Frito-Lay’s snack production goes green
CASA GRANDE, Ariz. Frito-Lay’s parent company, PepsiCo, is attempting to get its Casa Grande plant, used in the production of Doritos and Lay’s potato chips, to generate its own power and recycle water at the facility, a step toward “green” snack production.
“Our ultimate goal will be to get the plant off the water, natural gas and electricity grid ... Creating a ‘net-zero’ environmental impact,” said Al Halvorsen, the energy and utilities manager for Frito-Lay.
Though company officials don’t have a cost estimate yet, they say the expense will be justified in what they learn about conservation. Though the company may not build another net-zero plant, they plan to take what they learn at the Casa Grande plant and apply that knowledge to its 37 other facilities in North America. Currently, the Arizona plant reuses its water to grow feed crops on some of its surrounding acreage.
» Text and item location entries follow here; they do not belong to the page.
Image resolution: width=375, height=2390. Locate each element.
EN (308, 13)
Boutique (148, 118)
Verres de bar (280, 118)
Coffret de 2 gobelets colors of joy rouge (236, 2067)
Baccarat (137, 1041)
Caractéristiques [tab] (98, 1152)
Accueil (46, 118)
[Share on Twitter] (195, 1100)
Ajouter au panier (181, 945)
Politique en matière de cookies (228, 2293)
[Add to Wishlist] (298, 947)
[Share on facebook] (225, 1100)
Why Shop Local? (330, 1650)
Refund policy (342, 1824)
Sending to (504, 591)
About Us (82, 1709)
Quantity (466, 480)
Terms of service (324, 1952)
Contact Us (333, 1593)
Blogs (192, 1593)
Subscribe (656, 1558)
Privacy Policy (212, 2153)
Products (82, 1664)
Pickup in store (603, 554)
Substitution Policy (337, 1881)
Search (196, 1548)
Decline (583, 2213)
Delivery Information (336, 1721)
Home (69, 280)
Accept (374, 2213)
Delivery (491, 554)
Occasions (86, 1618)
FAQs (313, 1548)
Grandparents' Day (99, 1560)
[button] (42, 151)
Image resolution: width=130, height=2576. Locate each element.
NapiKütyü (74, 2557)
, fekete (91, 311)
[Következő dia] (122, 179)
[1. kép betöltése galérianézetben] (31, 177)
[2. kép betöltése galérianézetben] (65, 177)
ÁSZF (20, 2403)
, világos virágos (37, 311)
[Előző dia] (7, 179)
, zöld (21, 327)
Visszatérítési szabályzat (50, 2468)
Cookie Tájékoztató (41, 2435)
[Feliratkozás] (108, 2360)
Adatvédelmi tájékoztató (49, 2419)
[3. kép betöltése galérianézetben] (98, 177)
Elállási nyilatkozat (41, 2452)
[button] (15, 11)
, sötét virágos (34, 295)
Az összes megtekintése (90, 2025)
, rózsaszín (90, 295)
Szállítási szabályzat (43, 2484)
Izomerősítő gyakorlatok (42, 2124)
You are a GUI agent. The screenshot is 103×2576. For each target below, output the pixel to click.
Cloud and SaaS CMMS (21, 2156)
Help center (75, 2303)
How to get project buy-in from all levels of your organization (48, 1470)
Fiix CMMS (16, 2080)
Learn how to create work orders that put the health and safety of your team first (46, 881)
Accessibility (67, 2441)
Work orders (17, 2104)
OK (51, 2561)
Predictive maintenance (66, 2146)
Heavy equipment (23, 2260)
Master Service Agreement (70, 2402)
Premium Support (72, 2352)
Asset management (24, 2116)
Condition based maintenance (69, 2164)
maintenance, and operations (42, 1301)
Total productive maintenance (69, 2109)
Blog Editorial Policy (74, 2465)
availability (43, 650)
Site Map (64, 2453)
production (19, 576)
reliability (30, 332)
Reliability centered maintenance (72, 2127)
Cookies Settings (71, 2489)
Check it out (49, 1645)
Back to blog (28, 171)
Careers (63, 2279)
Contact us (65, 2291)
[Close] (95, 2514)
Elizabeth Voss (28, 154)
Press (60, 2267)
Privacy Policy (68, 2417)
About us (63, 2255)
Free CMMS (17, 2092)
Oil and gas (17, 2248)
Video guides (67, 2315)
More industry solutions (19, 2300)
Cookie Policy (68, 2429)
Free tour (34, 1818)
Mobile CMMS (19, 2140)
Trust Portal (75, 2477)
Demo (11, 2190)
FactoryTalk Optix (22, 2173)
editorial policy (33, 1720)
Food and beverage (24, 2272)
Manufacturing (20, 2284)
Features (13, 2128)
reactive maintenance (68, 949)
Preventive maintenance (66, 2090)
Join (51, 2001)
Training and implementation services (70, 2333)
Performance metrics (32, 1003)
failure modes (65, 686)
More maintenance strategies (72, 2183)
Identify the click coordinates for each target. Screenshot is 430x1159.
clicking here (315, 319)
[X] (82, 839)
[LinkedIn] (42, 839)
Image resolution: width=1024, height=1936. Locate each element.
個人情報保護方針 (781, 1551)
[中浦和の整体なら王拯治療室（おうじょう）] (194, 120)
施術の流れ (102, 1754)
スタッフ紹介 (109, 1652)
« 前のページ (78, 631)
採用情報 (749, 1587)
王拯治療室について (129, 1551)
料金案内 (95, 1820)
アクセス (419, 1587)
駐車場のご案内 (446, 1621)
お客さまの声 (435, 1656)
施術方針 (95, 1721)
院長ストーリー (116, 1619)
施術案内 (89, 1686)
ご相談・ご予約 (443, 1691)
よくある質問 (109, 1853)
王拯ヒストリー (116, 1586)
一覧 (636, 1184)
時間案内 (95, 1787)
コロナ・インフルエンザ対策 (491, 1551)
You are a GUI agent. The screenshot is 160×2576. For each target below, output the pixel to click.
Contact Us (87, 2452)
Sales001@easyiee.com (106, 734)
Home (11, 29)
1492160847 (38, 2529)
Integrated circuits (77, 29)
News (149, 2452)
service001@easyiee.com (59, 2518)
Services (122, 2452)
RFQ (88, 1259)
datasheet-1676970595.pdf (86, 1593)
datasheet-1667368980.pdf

To further conservation efforts, the plant will install a water-cleaning system that will allow it to reuse most of its industrial water to wash vegetables, a solar-power project is planned and the plant will incorporate a biomass-burning energy generator. Details as to whether Arizona Public Service or Frito-Lay will run the power facilities still are being worked out, according to Halvorsen. The final plan for the plant will be submitted to PepsiCo in March, with a “net-zero” operation expected to start running in 2010. The effort will add some marketing mileage for the company—the plant will add SunChips to its lines, providing a good tie-in for its solar project.
Some of the company’s other plants currently employ some efforts to save energy, including a Texas plant that burns landfill gas to heat its boiler and one in Connecticut that recaptures some of its heat to make steam. The company’s largest distribution center in the country, located near Phoenix Sky Harbor International Airport, recently added a solar-power system. Dedicated to conservation since 1999, the company also is developing hybrid delivery vehicles.